With such a young and expanding population, e-commerce in Africa has everything needed for growth and massive expansion throughout the continent.
With such a young and expanding population, e-commerce in Africa has everything needed for growth and massive expansion throughout the continent. We may not be on par with the United States, but we are catching up. We have made a list of the three biggest online marketplaces in Africa to help readers get up to speed with what’s happening. As most Africans interact with the internet via a mobile phone, businesses in the e-commerce sector must have good mobile apps that are easy to interact with.
Originally a Middle Eastern-owned company, Amazon bought Souq in 2017. While the appearance of both the UAE and Saudi Arabian websites are Amazon-branded, Souq has kept its name in Egypt. Souq was first set up as an auction site similar to eBay; however, once acquired by Amazon, they changed their business model to match their parent company. Using the fulfillment method to ship products for other businesses, Souq mirrors the Amazon model in many ways. While they do only service Egypt, the UAE, and Saudi Arabia, they attract a whopping 35 million visitors monthly.
With a respectable 23 million visits every month, this marketplace is active in Morocco, Tunisia, Kenya, Nigeria, and Egypt. Based in Germany, Jumia was started in 2012. They offer a variety of categories from food to toys and everything in between. Over 30% of monthly visitors live in Nigeria, while Côte d’Ivoire and the four remaining countries bring in more than a million visits every month. Widely known as Africa’s answer to Amazon, mirroring their Black Friday sales and a Prime shipping option. Jumia expanded its reach into Cameroon and Tanzania in the past before being forced to pull out due to political unrest.

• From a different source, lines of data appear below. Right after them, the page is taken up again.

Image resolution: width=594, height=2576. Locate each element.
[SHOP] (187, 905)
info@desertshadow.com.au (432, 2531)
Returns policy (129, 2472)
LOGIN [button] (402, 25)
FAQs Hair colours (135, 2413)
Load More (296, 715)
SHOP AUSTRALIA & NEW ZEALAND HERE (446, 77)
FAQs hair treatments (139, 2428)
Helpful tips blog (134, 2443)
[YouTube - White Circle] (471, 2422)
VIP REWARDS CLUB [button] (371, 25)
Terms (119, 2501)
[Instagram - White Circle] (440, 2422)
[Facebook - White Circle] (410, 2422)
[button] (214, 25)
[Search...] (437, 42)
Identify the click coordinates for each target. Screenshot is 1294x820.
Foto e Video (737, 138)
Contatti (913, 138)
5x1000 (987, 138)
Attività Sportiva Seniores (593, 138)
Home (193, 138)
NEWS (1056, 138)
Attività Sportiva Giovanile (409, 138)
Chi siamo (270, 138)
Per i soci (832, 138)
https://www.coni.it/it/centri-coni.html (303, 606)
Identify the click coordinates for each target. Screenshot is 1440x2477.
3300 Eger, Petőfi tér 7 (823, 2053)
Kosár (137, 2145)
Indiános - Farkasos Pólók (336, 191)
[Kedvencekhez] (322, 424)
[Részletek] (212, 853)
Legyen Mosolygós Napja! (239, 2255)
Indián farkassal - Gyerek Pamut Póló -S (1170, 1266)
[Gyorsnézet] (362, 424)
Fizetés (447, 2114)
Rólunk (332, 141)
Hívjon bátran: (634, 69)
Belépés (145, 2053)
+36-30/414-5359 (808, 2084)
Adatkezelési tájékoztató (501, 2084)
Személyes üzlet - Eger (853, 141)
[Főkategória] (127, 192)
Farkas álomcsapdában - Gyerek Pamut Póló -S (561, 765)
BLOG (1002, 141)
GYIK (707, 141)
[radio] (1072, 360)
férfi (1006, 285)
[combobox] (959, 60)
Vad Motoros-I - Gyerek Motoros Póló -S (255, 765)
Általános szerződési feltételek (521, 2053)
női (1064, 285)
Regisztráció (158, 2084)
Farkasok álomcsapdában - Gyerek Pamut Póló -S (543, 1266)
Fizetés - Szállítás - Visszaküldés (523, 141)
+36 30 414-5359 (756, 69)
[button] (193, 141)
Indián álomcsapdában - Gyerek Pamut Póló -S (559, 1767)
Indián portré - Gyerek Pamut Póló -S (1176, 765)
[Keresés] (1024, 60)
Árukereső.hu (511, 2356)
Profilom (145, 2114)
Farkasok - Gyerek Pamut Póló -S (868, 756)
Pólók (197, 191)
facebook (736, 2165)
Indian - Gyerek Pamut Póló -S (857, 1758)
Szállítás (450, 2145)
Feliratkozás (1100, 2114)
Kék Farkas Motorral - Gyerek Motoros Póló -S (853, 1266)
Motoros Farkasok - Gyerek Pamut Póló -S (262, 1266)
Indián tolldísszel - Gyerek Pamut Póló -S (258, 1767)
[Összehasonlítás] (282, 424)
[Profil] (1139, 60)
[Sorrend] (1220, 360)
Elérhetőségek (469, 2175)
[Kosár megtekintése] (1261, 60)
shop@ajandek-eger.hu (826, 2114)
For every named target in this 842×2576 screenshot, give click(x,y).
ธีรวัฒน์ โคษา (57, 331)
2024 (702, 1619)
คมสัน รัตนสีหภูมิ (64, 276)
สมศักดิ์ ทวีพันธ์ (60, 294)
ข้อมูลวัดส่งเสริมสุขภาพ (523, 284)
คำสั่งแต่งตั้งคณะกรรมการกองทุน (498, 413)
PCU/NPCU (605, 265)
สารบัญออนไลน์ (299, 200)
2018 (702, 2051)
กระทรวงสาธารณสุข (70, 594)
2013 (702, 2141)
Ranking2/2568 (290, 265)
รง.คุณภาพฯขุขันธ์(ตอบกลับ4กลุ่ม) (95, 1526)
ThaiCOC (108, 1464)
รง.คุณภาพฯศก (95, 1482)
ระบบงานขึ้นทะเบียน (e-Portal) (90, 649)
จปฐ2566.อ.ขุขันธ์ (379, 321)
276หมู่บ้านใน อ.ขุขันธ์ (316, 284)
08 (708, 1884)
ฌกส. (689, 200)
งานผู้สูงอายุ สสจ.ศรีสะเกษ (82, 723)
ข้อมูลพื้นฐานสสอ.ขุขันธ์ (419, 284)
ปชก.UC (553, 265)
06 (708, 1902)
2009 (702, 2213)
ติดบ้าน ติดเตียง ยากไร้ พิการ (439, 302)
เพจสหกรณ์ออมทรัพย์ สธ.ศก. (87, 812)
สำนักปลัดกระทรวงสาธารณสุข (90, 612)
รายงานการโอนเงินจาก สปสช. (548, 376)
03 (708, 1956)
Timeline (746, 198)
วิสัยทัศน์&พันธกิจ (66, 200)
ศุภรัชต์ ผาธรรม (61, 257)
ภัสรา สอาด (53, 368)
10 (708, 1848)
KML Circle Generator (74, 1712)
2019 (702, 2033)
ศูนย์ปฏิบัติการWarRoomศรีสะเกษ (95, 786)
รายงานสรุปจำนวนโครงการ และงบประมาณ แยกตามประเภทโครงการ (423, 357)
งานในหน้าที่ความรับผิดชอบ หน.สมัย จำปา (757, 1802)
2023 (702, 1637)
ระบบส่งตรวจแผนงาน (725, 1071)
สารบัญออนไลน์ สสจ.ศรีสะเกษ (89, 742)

This online retailer receives over 10 million monthly views, of which 96% come from Takealot’s home country, South Africa. Started in 2011, combined with Kalahari.com in 2015, and bought by Naspers in 2018, Takealot has gone through many changes. Sellers have to undergo a strict screening process and pay monthly fees to sell their products through Takealot. This marketplace offers delivery and pick-up at various points in South Africa. When trading through Takealot, there are two options: storing products in their warehouse so they can be sent instantly or storing products independently and handling shipping per order. Takealot has grown to include clothing store Superbalist and Mr. Delivery, a food order service similar to Uber Eats.